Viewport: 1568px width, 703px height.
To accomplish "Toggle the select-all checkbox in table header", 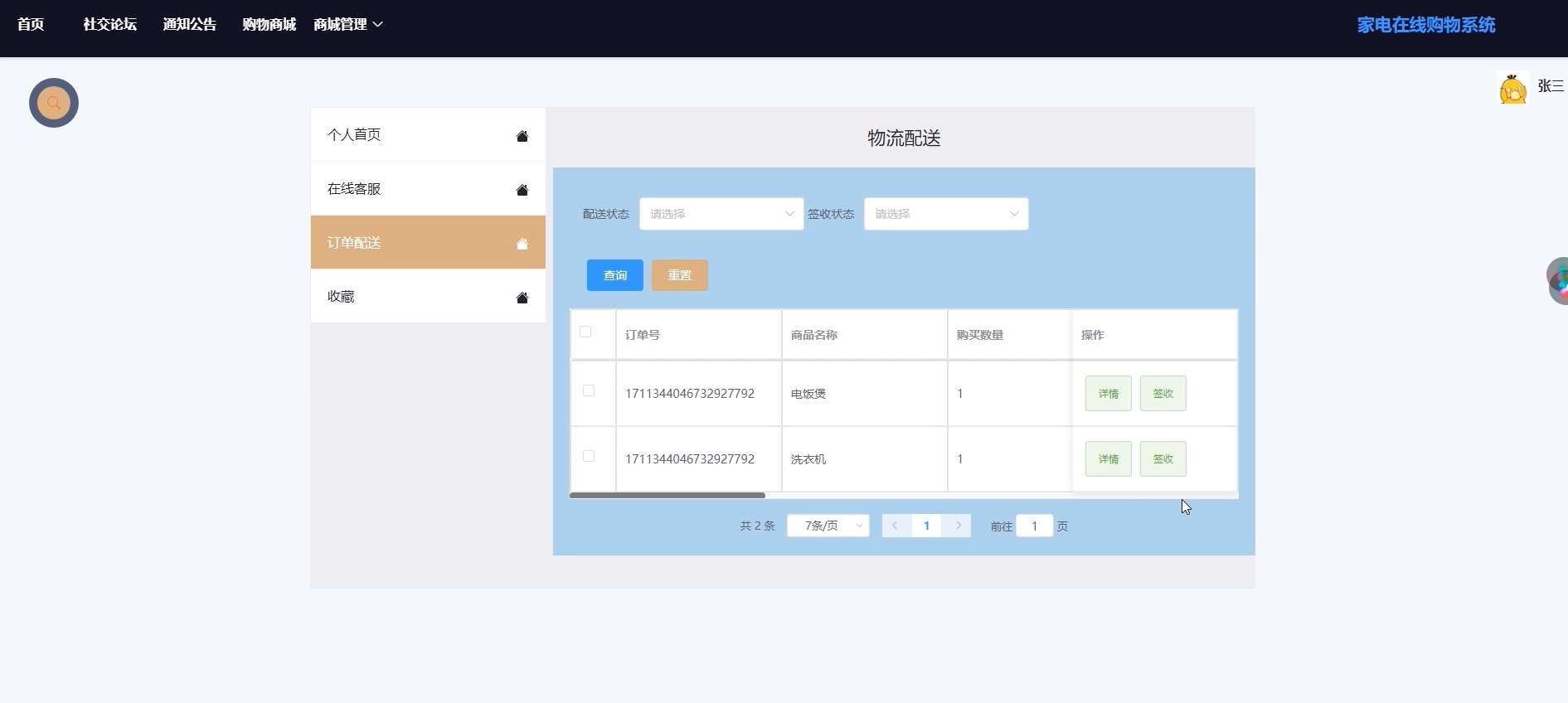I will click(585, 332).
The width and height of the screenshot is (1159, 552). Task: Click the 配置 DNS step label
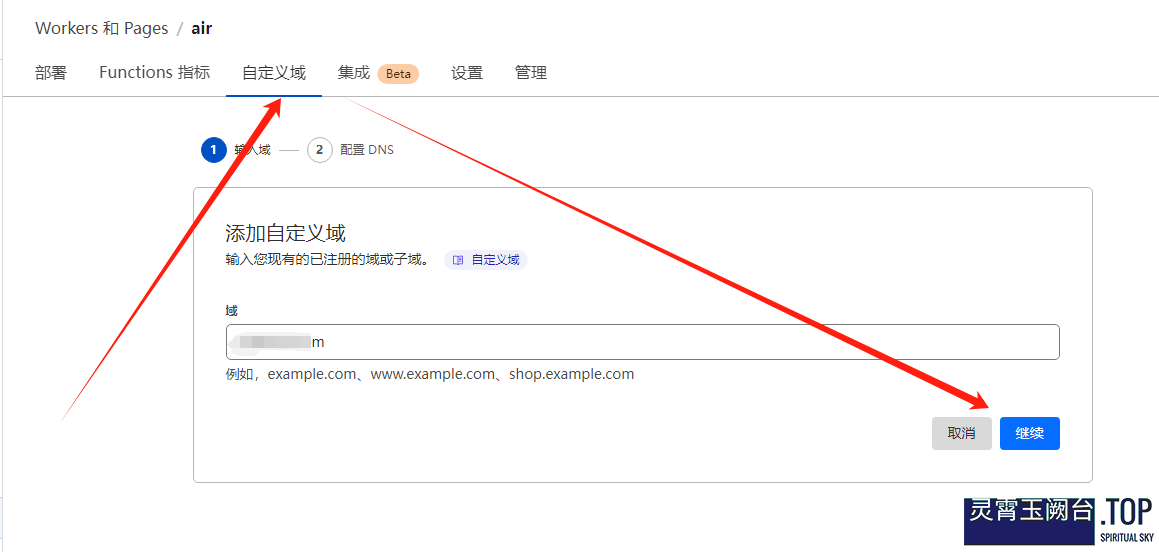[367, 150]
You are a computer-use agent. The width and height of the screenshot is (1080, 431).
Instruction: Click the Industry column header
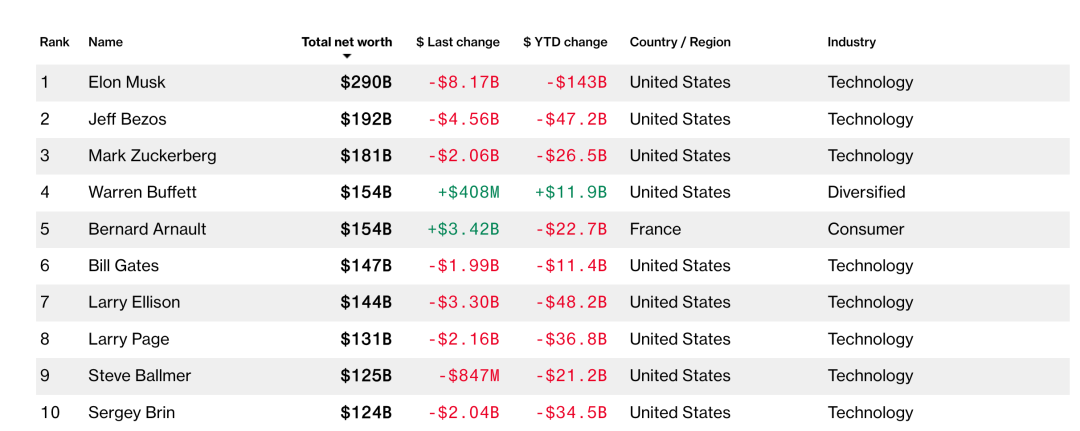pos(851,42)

##########

## Exercise brief
Repeat the items from the line containing "You are a computer-use" through the end of the items, word for word. Leave the pictures out of your answer.

## Correct response
You are a computer-use agent. The width and height of the screenshot is (1080, 431).
Instruction: Click the Industry column header
pos(851,42)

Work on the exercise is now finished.